Given request: Arrange the stretch of records below, from the line containing "Enquire about this product (1089, 560)" through the line containing "សេចក្តីផ្ដើមនីតិ (138, 985)", as a Markdown table with the columns "Row" and "Text". Number each line in order under Row, put the line itself under Text, and leave out any blank lines.

─── Input material ───

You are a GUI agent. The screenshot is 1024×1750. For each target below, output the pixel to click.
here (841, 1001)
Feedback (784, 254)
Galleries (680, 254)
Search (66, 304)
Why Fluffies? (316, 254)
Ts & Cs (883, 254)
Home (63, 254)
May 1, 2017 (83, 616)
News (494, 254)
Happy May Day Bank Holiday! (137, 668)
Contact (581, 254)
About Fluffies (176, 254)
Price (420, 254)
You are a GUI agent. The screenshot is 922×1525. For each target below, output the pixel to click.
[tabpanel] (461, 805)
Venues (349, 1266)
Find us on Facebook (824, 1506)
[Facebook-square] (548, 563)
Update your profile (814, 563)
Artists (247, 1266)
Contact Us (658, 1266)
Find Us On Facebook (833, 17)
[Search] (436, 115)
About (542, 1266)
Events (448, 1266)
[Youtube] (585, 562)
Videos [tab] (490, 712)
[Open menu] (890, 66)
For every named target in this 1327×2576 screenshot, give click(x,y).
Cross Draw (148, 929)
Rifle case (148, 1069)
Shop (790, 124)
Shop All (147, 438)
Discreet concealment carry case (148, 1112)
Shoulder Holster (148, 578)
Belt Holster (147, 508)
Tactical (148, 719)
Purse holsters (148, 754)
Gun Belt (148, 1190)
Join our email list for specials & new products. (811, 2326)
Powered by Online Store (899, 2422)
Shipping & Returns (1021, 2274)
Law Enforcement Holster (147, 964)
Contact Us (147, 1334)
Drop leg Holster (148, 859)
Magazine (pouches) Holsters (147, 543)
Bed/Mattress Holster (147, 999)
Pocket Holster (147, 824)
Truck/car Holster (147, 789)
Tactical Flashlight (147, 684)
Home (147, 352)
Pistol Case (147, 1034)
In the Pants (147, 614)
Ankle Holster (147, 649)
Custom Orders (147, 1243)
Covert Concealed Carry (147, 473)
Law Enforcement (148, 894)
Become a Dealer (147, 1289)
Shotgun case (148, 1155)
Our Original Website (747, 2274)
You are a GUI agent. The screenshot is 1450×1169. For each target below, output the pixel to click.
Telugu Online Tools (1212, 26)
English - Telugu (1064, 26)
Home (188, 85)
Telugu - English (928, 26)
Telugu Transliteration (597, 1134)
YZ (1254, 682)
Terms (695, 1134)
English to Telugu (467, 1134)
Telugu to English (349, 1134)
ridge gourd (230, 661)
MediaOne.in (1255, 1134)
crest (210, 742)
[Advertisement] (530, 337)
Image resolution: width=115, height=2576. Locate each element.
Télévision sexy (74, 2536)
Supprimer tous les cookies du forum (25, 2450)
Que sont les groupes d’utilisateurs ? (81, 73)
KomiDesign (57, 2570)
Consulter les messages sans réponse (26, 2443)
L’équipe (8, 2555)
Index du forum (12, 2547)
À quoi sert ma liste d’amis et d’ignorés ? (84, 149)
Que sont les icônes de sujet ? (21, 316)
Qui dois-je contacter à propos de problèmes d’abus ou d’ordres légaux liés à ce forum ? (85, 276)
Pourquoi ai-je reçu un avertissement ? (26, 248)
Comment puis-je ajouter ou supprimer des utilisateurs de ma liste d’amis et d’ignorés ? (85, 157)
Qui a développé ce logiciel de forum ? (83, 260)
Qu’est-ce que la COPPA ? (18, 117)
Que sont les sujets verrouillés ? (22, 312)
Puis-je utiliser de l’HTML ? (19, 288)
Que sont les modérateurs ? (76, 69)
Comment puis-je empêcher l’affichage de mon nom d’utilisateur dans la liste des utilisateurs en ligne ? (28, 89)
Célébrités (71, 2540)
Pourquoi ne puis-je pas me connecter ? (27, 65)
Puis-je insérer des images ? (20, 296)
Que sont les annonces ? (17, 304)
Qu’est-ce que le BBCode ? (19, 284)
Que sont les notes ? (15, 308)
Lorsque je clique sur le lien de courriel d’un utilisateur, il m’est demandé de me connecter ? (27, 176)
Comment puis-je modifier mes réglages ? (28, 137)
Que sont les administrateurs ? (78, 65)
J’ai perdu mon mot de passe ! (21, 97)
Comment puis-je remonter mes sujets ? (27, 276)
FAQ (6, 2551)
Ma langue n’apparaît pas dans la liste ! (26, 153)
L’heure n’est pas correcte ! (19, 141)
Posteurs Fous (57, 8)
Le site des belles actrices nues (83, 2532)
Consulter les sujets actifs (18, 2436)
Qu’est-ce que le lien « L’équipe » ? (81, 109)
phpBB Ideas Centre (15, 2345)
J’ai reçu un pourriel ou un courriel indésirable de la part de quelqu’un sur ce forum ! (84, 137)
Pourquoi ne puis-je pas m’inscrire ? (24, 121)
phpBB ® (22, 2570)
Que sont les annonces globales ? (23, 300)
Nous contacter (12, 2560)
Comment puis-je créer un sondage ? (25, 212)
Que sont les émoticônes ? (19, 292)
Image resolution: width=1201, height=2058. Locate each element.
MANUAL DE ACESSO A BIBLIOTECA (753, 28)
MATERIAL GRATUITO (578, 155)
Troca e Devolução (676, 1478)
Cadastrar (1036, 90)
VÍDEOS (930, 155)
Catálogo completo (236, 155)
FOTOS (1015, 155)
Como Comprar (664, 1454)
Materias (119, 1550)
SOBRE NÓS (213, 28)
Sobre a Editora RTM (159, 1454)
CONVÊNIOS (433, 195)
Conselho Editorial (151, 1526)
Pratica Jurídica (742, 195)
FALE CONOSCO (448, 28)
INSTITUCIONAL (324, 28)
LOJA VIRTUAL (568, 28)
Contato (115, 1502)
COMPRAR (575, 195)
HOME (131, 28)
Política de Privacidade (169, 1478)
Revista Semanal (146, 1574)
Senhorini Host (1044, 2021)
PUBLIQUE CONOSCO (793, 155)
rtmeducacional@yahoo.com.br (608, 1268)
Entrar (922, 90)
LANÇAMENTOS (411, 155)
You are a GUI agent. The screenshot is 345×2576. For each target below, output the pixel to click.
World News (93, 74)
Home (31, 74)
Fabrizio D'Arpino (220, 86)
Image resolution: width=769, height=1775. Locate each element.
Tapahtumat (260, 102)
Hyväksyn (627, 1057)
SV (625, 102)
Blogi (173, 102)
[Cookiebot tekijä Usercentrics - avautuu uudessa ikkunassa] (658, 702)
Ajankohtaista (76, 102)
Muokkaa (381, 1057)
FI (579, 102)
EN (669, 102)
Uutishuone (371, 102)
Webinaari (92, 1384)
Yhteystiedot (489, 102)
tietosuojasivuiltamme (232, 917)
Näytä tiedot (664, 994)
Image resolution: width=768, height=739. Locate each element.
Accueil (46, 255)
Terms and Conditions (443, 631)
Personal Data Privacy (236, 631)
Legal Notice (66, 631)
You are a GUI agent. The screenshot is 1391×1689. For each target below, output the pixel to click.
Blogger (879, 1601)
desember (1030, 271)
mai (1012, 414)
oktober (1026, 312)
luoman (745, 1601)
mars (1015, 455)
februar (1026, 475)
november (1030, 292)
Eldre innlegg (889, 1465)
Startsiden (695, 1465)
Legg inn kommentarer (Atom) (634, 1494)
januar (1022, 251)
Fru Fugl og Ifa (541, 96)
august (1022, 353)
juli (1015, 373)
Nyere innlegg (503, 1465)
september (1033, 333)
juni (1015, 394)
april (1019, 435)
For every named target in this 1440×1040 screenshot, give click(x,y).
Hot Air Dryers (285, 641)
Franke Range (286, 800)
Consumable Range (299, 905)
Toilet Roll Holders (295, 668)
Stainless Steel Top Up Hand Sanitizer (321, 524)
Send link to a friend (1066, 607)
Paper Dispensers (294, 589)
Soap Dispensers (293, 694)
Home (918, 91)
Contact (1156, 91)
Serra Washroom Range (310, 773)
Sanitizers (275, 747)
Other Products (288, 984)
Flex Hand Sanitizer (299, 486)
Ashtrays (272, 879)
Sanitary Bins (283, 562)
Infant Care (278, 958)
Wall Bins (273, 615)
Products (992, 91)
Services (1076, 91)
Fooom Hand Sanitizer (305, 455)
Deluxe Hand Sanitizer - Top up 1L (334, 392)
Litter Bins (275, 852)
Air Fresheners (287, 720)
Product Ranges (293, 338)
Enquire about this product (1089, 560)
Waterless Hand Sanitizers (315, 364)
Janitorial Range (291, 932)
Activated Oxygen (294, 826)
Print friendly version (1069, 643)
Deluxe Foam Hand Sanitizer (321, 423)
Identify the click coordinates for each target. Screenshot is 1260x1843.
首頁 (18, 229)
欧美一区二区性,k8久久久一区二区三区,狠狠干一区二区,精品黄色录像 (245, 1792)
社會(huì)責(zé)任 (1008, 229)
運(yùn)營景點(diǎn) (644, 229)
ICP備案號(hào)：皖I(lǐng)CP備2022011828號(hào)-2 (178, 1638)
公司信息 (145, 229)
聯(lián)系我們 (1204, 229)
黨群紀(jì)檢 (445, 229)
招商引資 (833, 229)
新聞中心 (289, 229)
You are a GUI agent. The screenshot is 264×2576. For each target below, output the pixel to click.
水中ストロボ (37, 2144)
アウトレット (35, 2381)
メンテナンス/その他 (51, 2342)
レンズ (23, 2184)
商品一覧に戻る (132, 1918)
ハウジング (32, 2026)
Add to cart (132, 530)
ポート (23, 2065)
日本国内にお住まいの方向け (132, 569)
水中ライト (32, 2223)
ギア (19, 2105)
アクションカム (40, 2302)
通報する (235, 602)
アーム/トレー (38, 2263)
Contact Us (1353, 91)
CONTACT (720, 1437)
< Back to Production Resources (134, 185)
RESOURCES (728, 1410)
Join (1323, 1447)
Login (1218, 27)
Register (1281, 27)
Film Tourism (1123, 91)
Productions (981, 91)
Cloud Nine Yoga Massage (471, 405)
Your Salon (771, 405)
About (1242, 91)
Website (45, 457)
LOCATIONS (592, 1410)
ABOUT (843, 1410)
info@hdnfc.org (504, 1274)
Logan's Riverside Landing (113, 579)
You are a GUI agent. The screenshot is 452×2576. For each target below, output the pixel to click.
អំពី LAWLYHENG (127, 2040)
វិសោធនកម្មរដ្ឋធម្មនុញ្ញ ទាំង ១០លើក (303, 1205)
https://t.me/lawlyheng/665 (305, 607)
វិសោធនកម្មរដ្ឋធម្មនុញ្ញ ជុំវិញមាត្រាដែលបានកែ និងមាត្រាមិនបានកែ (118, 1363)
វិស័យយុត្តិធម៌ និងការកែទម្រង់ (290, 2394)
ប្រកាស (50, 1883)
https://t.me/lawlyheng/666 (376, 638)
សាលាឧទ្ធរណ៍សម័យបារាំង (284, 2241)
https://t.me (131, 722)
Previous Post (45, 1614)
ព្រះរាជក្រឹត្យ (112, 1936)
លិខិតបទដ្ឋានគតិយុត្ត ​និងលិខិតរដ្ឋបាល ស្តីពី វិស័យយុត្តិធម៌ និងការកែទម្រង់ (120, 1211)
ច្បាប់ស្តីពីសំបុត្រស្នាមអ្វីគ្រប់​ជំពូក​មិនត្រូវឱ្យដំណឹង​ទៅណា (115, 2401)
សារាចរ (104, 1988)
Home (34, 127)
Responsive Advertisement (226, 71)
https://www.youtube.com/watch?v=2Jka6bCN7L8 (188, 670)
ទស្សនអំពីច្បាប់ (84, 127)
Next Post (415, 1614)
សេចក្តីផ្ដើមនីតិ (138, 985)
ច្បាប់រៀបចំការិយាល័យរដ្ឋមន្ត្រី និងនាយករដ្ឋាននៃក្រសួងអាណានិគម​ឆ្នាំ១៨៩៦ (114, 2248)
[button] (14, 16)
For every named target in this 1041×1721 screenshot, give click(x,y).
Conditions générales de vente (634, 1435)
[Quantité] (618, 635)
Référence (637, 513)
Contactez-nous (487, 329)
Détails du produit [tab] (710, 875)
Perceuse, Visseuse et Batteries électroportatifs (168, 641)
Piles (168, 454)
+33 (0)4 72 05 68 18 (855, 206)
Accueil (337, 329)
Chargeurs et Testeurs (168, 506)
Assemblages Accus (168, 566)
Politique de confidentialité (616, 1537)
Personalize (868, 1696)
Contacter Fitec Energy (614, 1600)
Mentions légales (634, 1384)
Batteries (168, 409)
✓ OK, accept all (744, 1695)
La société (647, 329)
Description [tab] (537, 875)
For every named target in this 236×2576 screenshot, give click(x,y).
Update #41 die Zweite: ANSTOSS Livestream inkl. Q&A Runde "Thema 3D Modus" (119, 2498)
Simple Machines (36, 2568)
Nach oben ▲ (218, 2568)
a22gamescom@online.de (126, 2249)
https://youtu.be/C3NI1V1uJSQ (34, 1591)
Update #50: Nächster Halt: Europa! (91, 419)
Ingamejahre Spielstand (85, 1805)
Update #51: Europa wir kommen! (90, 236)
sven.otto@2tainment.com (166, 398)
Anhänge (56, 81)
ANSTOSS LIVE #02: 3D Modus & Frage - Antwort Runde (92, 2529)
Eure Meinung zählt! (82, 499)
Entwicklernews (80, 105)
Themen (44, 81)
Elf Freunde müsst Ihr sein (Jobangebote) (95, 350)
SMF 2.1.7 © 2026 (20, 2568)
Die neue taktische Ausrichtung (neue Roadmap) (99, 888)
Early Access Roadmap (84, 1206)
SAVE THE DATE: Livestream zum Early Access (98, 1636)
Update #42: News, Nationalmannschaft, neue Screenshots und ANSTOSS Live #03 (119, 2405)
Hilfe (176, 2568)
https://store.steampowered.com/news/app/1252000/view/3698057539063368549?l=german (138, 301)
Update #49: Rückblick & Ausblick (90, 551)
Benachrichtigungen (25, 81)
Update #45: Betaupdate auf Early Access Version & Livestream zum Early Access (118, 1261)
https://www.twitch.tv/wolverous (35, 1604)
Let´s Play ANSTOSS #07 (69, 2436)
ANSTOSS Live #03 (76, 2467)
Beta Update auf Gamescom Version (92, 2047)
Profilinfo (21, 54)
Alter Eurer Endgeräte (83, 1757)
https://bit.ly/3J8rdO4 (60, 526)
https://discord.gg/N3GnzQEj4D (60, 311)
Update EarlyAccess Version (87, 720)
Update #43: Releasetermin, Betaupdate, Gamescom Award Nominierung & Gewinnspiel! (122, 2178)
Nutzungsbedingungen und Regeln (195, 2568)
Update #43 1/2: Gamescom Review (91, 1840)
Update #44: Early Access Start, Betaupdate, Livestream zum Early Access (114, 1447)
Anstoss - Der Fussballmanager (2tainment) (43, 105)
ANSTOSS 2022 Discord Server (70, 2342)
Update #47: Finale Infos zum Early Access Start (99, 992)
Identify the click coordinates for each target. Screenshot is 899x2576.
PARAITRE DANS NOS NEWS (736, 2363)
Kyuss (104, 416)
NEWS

───

Reply to the task:
| Row | Text |
|---|---|
| 1 | Enquire about this product (1089, 560) |
| 2 | Waterless Hand Sanitizers (315, 364) |
| 3 | Janitorial Range (291, 932) |
| 4 | Activated Oxygen (294, 826) |
| 5 | Print friendly version (1069, 643) |
| 6 | Deluxe Foam Hand Sanitizer (321, 423) |
| 7 | Identify the click coordinates for each target. Screenshot is 1260x1843. |
| 8 | 首頁 (18, 229) |
| 9 | 欧美一区二区性,k8久久久一区二区三区,狠狠干一区二区,精品黄色录像 (245, 1792) |
| 10 | 社會(huì)責(zé)任 (1008, 229) |
| 11 | 運(yùn)營景點(diǎn) (644, 229) |
| 12 | ICP備案號(hào)：皖I(lǐng)CP備2022011828號(hào)-2 (178, 1638) |
| 13 | 公司信息 (145, 229) |
| 14 | 聯(lián)系我們 (1204, 229) |
| 15 | 黨群紀(jì)檢 (445, 229) |
| 16 | 招商引資 (833, 229) |
| 17 | 新聞中心 (289, 229) |
| 18 | You are a GUI agent. The screenshot is 264×2576. For each target below, output the pixel to click. |
| 19 | 水中ストロボ (37, 2144) |
| 20 | アウトレット (35, 2381) |
| 21 | メンテナンス/その他 (51, 2342) |
| 22 | レンズ (23, 2184) |
| 23 | 商品一覧に戻る (132, 1918) |
| 24 | ハウジング (32, 2026) |
| 25 | Add to cart (132, 530) |
| 26 | ポート (23, 2065) |
| 27 | 日本国内にお住まいの方向け (132, 569) |
| 28 | 水中ライト (32, 2223) |
| 29 | ギア (19, 2105) |
| 30 | アクションカム (40, 2302) |
| 31 | 通報する (235, 602) |
| 32 | アーム/トレー (38, 2263) |
| 33 | Contact Us (1353, 91) |
| 34 | CONTACT (720, 1437) |
| 35 | < Back to Production Resources (134, 185) |
| 36 | RESOURCES (728, 1410) |
| 37 | Join (1323, 1447) |
| 38 | Login (1218, 27) |
| 39 | Register (1281, 27) |
| 40 | Film Tourism (1123, 91) |
| 41 | Productions (981, 91) |
| 42 | Cloud Nine Yoga Massage (471, 405) |
| 43 | Your Salon (771, 405) |
| 44 | About (1242, 91) |
| 45 | Website (45, 457) |
| 46 | LOCATIONS (592, 1410) |
| 47 | ABOUT (843, 1410) |
| 48 | info@hdnfc.org (504, 1274) |
| 49 | Logan's Riverside Landing (113, 579) |
| 50 | You are a GUI agent. The screenshot is 452×2576. For each target below, output the pixel to click. |
| 51 | អំពី LAWLYHENG (127, 2040) |
| 52 | វិសោធនកម្មរដ្ឋធម្មនុញ្ញ ទាំង ១០លើក (303, 1205) |
| 53 | https://t.me/lawlyheng/665 (305, 607) |
| 54 | វិសោធនកម្មរដ្ឋធម្មនុញ្ញ ជុំវិញមាត្រាដែលបានកែ និងមាត្រាមិនបានកែ (118, 1363) |
| 55 | វិស័យយុត្តិធម៌ និងការកែទម្រង់ (290, 2394) |
| 56 | ប្រកាស (50, 1883) |
| 57 | https://t.me/lawlyheng/666 (376, 638) |
| 58 | សាលាឧទ្ធរណ៍សម័យបារាំង (284, 2241) |
| 59 | https://t.me (131, 722) |
| 60 | Previous Post (45, 1614) |
| 61 | ព្រះរាជក្រឹត្យ (112, 1936) |
| 62 | លិខិតបទដ្ឋានគតិយុត្ត ​និងលិខិតរដ្ឋបាល ស្តីពី វិស័យយុត្តិធម៌ និងការកែទម្រង់ (120, 1211) |
| 63 | ច្បាប់ស្តីពីសំបុត្រស្នាមអ្វីគ្រប់​ជំពូក​មិនត្រូវឱ្យដំណឹង​ទៅណា (115, 2401) |
| 64 | សារាចរ (104, 1988) |
| 65 | Home (34, 127) |
| 66 | Responsive Advertisement (226, 71) |
| 67 | https://www.youtube.com/watch?v=2Jka6bCN7L8 (188, 670) |
| 68 | ទស្សនអំពីច្បាប់ (84, 127) |
| 69 | Next Post (415, 1614) |
| 70 | សេចក្តីផ្ដើមនីតិ (138, 985) |